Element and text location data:
>> Start

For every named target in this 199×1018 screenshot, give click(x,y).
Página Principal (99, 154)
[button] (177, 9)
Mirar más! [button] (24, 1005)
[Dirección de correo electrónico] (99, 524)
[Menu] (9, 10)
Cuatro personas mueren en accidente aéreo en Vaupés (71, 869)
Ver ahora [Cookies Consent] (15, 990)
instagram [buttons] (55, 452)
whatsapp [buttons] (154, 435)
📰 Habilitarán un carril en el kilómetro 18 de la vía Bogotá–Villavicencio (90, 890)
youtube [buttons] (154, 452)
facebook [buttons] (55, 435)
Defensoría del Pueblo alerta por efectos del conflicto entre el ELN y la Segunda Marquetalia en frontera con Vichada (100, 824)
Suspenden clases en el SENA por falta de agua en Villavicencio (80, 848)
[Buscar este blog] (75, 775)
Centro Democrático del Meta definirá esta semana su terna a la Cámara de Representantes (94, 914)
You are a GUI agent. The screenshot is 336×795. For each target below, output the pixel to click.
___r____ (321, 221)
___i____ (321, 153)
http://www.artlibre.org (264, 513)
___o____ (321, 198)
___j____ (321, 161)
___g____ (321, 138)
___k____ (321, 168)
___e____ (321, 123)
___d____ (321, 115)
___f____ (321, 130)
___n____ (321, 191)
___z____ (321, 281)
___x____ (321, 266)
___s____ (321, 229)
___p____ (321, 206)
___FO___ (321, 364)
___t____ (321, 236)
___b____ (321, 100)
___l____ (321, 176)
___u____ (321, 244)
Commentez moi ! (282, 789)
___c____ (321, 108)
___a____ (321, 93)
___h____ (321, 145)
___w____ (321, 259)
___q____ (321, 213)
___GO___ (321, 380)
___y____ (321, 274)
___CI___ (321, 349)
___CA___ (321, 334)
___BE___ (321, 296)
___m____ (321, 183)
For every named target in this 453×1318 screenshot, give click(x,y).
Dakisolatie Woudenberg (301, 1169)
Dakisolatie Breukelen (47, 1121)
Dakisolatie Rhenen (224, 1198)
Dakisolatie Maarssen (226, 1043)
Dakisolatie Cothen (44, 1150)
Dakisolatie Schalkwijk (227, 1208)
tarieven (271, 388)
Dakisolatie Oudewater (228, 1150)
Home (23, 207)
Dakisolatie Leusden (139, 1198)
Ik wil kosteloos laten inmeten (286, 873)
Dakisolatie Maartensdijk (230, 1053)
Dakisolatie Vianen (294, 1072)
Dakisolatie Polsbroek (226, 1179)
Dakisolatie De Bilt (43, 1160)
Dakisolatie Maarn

>> End

Given exercise
Locate every row above that contains the string "buttons", and copy each of those rows in full.

Output for this task
instagram [buttons] (55, 452)
whatsapp [buttons] (154, 435)
youtube [buttons] (154, 452)
facebook [buttons] (55, 435)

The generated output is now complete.